The logic of this decision — that a patient’s best interests can be conclusively determined by an objective third party possessed of adequate “scientific” knowledge — will be familiar to anyone who has watched state power over issues of life and death expand throughout the Western world in recent years. In the early 2000s, this logic was at work in the Terry Schiavo case, in which American courts took it upon themselves to ascertain Schiavo’s unexpressed will and enact it; inevitably, they endorsed her death, on the grounds that she would not want to live “with no hope” in her present vegetative state. Likewise, in Europe, medical “expertise” has been not simply a justification for, but an encouragement to, assisted suicide; guidance from medical professionals has more than a little to do with the fact that, in Belgium and the Netherlands and elsewhere in Europe, assisted suicide is now an acceptable remedy for people suffering not just from terminal illnesses but from depression, autism, and anorexia. Under what circumstances should the tightest bonds of affection — those between parent and child — be subordinated to the judgment of the state?

This is the crux of the small government, free market argument for privately run healthcare. The decisions over whether or not a child should live or die when they are unresponsive should be left to the parents. It should never be left to an elected bureaucrat with no medical background, who’s only interest is that of the Government.
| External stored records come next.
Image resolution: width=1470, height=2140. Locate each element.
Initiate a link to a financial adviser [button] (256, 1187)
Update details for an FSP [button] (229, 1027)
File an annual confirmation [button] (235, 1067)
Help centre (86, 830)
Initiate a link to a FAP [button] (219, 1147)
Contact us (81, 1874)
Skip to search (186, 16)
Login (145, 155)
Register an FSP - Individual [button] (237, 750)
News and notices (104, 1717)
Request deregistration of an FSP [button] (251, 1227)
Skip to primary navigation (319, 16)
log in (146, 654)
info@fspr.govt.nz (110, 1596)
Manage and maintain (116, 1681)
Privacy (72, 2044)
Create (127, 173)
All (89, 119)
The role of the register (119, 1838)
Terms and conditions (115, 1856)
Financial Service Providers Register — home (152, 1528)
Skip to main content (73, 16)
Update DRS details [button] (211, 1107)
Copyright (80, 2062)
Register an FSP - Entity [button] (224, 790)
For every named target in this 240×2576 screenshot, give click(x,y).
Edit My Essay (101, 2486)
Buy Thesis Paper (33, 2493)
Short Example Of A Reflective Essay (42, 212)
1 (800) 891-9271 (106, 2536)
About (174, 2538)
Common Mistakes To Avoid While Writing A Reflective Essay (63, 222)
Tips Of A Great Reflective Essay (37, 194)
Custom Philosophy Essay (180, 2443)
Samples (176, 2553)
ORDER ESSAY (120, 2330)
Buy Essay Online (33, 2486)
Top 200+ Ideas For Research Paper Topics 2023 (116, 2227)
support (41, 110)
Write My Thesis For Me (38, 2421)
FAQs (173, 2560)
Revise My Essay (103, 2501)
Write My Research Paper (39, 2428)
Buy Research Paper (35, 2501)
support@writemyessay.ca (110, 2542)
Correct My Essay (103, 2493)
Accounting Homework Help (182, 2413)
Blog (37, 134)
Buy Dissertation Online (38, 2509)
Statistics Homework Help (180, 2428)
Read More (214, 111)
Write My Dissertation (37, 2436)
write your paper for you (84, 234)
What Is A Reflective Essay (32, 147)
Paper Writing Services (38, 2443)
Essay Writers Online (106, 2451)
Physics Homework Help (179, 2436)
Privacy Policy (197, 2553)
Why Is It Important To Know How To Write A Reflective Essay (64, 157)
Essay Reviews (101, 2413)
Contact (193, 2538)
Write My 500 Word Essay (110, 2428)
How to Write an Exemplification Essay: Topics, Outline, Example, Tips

This tragedy should never be determined by a Judge or an Official.

Those decrying the latest attempt to repeal the Affordable Care Act (AKA Obamacare) will claim that millions would lose insurance once it’s eliminated. They claim that it will disenfranchise those with preexisting conditions. They don’t understand how the free market will meet these needs more efficiently than a leviathan bureaucracy. What these pro government advocates fail to understand are three things:

First, as soon as the government opens the market with the removal of Government Healthcare, a flood of entrepreneurs looking to capitalize on a “Return on an Investment” (R.O.I.) will rush in to meet the need of those who will require this service. Competition will occur, as they will all be vying for the attention of those who will need the service. This will lead to an auction of offers, which leads to price reduction and savings to the citizenry overall.

Secondly, if we’ve been mandated by the government to purchase healthcare that’s either priced unnaturally too high due to government market distortion or because we’ve had to pay a penalty, we’ve essentially already budgeted healthcare into our lives. Many use to budget their money simply towards expenses and even towards amenities such as Cable/Satellite television and Smartphones/Cellphone plans. After the implementation of the ACA, money was forced into allocation towards Health Insurance. If it is eliminated, we’ve all shown that we can make it a priority, if we wish to do so. With competition leading to eventual price reductions, you’ll be able to use the savings for other items.

Thirdly, the market for assisting those with preexisting conditions would open for an enterprising individual or organization to capitalize upon. And that doesn’t even need to be a business. A nonprofit organization may emerge in the form of a philanthropic charity to help those who are denied health insurance due to their aversion to those with higher risks.

Regardless, the best interest of the individual in need should never be left to a third party to decide. With no “skin in the game”, they have no desire to fight for the hard, out of the box solutions that may necessary and even potentially obtainable. A tragedy such as this, the decision to end the life of Baby Charlie Gard, should never need to occur.  We at Conservative Library are praying for Baby Charlie and his family.